WHAT IS EXPECTED
Your answer should hold only the lines from the one with "Select the green bar for Apr 15" through the end of the listing below, each retyped exactly.

MATERIAL FOR THIS TASK

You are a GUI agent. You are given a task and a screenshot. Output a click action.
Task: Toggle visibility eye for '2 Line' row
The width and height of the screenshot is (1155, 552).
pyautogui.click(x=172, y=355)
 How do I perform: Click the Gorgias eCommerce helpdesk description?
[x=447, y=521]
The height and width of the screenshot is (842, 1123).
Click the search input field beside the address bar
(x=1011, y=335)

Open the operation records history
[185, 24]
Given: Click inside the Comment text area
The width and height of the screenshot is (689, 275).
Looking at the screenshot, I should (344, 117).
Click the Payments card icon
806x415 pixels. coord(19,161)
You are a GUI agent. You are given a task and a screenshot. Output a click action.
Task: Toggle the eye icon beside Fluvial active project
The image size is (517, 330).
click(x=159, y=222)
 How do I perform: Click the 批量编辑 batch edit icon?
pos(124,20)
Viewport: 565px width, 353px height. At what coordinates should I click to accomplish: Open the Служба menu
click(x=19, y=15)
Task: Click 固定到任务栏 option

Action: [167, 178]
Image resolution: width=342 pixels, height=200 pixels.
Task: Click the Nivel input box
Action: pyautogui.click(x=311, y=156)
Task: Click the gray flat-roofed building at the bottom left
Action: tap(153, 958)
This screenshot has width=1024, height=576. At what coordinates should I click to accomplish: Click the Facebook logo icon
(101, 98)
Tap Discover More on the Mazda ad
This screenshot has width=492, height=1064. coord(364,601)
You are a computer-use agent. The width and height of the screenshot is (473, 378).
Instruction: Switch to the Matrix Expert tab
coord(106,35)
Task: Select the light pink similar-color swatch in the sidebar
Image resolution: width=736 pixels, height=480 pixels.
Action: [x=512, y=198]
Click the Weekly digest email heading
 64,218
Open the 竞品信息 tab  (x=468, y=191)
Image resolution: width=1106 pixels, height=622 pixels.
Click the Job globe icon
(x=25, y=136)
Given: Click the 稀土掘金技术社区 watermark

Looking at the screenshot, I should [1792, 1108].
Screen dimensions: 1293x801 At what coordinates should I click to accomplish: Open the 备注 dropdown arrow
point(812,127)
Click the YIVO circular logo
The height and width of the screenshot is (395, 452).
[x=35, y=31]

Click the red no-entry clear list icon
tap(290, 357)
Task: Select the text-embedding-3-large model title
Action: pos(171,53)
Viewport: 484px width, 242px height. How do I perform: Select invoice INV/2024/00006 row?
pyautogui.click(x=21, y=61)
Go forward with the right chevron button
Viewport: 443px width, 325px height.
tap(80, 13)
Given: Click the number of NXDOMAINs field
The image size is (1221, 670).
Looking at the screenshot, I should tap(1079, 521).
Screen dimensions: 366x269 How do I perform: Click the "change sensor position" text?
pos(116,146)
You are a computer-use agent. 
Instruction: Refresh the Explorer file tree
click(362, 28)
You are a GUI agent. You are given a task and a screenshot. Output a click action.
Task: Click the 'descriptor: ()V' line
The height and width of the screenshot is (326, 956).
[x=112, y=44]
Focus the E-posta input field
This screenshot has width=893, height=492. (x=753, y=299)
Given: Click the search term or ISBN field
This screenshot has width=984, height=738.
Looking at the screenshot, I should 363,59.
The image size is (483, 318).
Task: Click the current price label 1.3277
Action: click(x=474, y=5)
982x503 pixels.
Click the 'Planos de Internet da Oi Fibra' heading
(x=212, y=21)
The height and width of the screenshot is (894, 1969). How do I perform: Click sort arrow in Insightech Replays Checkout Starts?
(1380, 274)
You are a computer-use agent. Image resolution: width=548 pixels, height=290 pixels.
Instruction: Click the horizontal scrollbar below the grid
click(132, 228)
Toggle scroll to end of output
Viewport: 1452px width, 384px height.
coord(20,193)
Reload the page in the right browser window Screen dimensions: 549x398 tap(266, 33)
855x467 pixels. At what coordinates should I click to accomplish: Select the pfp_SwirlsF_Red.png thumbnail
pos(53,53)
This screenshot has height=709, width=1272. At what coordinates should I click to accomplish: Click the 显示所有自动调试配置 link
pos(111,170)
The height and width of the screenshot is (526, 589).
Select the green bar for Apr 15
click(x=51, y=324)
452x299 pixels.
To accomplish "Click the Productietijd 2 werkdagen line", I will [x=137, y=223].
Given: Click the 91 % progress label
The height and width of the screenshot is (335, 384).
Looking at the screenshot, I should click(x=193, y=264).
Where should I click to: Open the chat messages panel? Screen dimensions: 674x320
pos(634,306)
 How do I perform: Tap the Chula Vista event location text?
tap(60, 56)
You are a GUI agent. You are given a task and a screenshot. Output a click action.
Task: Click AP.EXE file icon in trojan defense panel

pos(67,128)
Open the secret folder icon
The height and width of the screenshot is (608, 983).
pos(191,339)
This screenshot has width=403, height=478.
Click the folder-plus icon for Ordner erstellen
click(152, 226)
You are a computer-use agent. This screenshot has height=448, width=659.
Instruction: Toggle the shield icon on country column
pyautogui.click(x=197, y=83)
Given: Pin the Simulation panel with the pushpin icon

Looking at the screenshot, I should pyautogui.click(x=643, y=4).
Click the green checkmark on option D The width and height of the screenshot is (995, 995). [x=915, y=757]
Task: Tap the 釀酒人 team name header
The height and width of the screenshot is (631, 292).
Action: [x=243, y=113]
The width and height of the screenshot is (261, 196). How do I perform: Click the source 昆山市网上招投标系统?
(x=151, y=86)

RESULT
Select the green bar for Apr 15
click(x=51, y=324)
452x299 pixels.
To accomplish "Click the Productietijd 2 werkdagen line", I will [x=137, y=223].
Given: Click the 91 % progress label
The height and width of the screenshot is (335, 384).
Looking at the screenshot, I should click(x=193, y=264).
Where should I click to: Open the chat messages panel? Screen dimensions: 674x320
pos(634,306)
 How do I perform: Tap the Chula Vista event location text?
tap(60, 56)
You are a GUI agent. You are given a task and a screenshot. Output a click action.
Task: Click AP.EXE file icon in trojan defense panel

pos(67,128)
Open the secret folder icon
The height and width of the screenshot is (608, 983).
pos(191,339)
This screenshot has width=403, height=478.
Click the folder-plus icon for Ordner erstellen
click(152, 226)
You are a computer-use agent. This screenshot has height=448, width=659.
Instruction: Toggle the shield icon on country column
pyautogui.click(x=197, y=83)
Given: Pin the Simulation panel with the pushpin icon

Looking at the screenshot, I should pyautogui.click(x=643, y=4).
Click the green checkmark on option D The width and height of the screenshot is (995, 995). [x=915, y=757]
Task: Tap the 釀酒人 team name header
The height and width of the screenshot is (631, 292).
Action: [x=243, y=113]
The width and height of the screenshot is (261, 196). How do I perform: Click the source 昆山市网上招投标系统?
(x=151, y=86)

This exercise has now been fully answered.